My husband, James Burwick, and I believe it’s important to give our three children an understanding of life in the wilderness. This is a big reason why sailing offshore has worked so well for us as a family. Over the years, during our land-based adventures in the austral regions of South America, we often dreamed of exploring by boat the channels and fjords of Chile with our children. Our only problem was not having the right cruising vessel.

Anasazi Girl, a Finot-Conq Open 40, is set up for making solo, port-to-port, long-distance passages. With a full carbon-fiber hull, carbon-­Nomex deck, fixed deep keel, watertight compartments, rotating wing and stripped-out interior, she is most suited for Southern Ocean sailing. We have a life raft and an emergency anchoring system, but no dinghy.
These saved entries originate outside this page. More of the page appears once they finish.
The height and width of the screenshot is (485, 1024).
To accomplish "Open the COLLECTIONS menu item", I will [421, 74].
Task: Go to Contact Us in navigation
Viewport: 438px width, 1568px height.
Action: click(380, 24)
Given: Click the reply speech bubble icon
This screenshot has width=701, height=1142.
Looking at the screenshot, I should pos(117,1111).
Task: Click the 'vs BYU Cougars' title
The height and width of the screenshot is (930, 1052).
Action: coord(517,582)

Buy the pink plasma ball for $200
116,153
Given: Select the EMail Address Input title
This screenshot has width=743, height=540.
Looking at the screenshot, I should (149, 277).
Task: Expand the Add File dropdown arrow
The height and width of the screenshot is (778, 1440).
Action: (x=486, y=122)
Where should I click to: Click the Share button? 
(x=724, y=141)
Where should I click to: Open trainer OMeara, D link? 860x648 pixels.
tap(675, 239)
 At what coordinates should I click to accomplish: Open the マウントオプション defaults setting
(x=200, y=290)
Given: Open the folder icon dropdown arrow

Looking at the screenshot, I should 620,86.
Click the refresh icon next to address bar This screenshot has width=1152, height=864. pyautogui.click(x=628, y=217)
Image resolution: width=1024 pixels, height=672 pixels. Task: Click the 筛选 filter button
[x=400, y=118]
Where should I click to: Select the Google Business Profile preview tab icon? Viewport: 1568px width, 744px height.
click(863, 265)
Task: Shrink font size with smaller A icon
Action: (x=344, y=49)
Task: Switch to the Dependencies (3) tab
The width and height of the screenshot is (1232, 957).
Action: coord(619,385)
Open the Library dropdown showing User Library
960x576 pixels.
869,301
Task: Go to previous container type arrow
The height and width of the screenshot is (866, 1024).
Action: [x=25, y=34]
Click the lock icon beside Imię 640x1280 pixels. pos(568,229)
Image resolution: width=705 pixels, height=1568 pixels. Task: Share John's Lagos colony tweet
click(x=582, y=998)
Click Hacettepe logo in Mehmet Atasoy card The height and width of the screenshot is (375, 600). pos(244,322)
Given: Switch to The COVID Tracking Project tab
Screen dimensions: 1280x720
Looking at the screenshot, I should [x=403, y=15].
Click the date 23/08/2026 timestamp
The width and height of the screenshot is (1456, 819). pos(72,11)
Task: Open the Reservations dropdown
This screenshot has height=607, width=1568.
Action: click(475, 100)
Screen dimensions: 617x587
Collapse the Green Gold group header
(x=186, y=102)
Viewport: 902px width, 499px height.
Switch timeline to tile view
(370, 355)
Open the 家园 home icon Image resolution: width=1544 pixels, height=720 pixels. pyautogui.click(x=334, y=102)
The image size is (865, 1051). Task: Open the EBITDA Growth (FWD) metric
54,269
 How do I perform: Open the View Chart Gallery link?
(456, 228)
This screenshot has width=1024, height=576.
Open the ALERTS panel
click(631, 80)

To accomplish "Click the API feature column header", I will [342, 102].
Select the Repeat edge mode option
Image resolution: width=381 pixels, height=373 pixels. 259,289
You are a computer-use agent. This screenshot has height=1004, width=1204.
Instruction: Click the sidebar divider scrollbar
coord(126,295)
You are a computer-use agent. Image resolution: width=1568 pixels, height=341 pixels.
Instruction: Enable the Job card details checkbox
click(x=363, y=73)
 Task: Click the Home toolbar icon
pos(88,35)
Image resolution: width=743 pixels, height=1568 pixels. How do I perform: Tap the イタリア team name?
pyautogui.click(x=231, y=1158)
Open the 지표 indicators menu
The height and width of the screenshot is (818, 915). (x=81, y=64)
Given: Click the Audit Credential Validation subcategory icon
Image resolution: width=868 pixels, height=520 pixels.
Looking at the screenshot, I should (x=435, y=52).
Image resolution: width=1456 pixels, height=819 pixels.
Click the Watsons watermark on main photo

Since we are not geared up for coastal cruising, we make passages that the boat is designed to do: nonstop voyages with legs averaging 6,000 nautical miles. In port, we tie to deep berths where we can live aboard at the dock. We then spend between four and 12 months in each harbor. This gives us time to work, maintain the boat, experience local culture and, most importantly, form connections and personal friendships. Due to our limitations for coastal cruising, when we departed Auckland, New Zealand, in February 2014, we were headed eastbound and nonstop for Lorient, France.

Advertisement

We had no intentions of stopping in Chile. However, on Day 21 of our passage, Anasazi Girl was knocked down and dismasted 300 nautical miles west of the Diego Ramirez Islands. Our family was safe, but we found ourselves shipwrecked on Chile’s Navarino Island, with Anasazi Girl’s rig left behind at the bottom of the great big blue.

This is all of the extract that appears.